Tuesday, May 29, 2012

Second Time Around Sucks Just as Much

You'd think that on the second time around, it would be easier.  It's not.

I lost my fifth pregnancy on May 16th, this is the second time.  I would have been 7 weeks and 6 days.  I was due December 27, which will be a hard day this year.  It is the day before my daughter's 7th birthday, and also the day I thought I would have brought a new blessing into our lives, hopefully a baby girl, to bless J with the little sister she has always wanted.  Now December 27th will be just another day.  I probably will be the only one who remembers it was supposed to be something different.

The week that has passed since the miscarriage has been difficult, of course.  I am numb.  Lost.  I am not sure what I want now.  I *KNEW* I wanted another child, another baby to love, and to help grow into a beautiful person.  Now that has been taken from me, I want to avoid the pain I am currently experiencing.  What are the odds?  Will this happen again?  Is it because I am "old"?  Because I am fat?  Why did this happen?  How can I ensure it won't happen again?  The only *for sure* answer is to not get pregnant again.  Is that what I want?

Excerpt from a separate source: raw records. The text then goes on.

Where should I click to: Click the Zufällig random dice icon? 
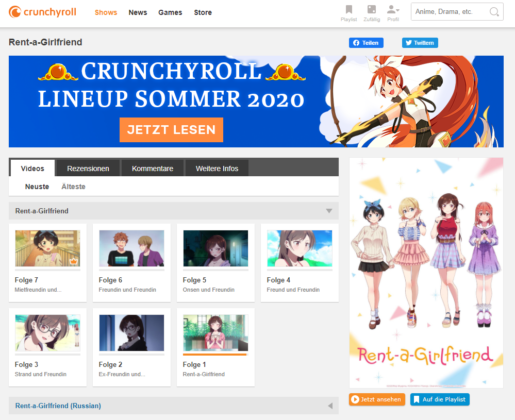tap(371, 9)
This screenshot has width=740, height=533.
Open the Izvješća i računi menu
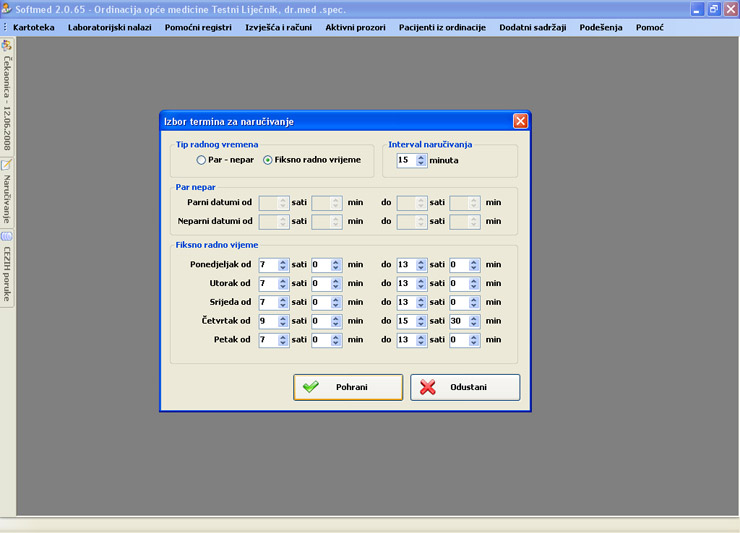point(279,27)
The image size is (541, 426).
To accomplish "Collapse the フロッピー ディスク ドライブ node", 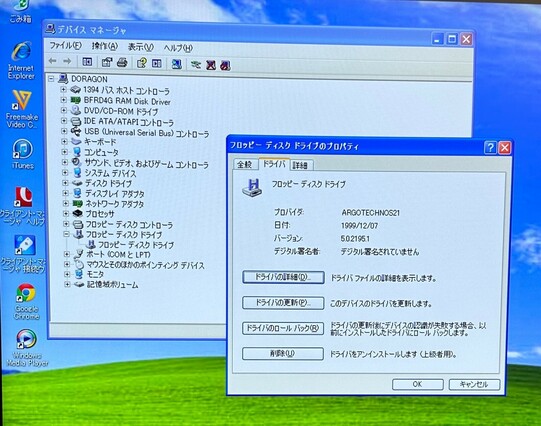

I wonder, think, ponder, that this happened because my hormones are not correct.  I have too much body fat.  So that generally means=I have too much estrogen.  Too much of a certain hormone will not make a pregnancy easier.  So now I wonder, what do I do?  Something drastic?  Something middle-of-the-road?  I know I want the easiest and quickest way to get a healthy pregnancy, but what is that?  I hace the constant desire to not be as "fat" to be healthier.  But how do I get there?  And how will I have the strength to get there?  I have lost weight before, and I end up where I am now anyways, unsuccessful, and still fat.  Why even bother?  Well, now it has more significance.  That is why I wonder, should I do something more drastic?

I have a handful of friends who have had bariatric surgery.  Which has been sucessful for them.  But with a HUGE financial cost.  The quickest way is to get a personal loan, and pay out of pocket.  The longer road is to get the insurance to pay for it, and then pay a smaller out-of-pocket expense, but still not a small amount.  Is that how I will have a successful pregnancy?

My biological clock is ticking.  Is this the time to make some sacrifices for myself, to take the time and get me healthy, via a bariatric surgery?  Or do I attempt (as I have *multiple* times in the past) a diet?  I attempted both roads before.  I didn't qualify for a personal loan, to pay out of pocket.  I am sure I could now.  And what other means do I have? 

I need to be healthy.  Right now, to me, that means I need to lose weight.  Then get pregnant.  Once something is taken from you, doesn't everybody just want it back??  I want it back, but better.  I want a healthy pregnancy.  I am so lost right now, the road to that is blurred, but I will find it.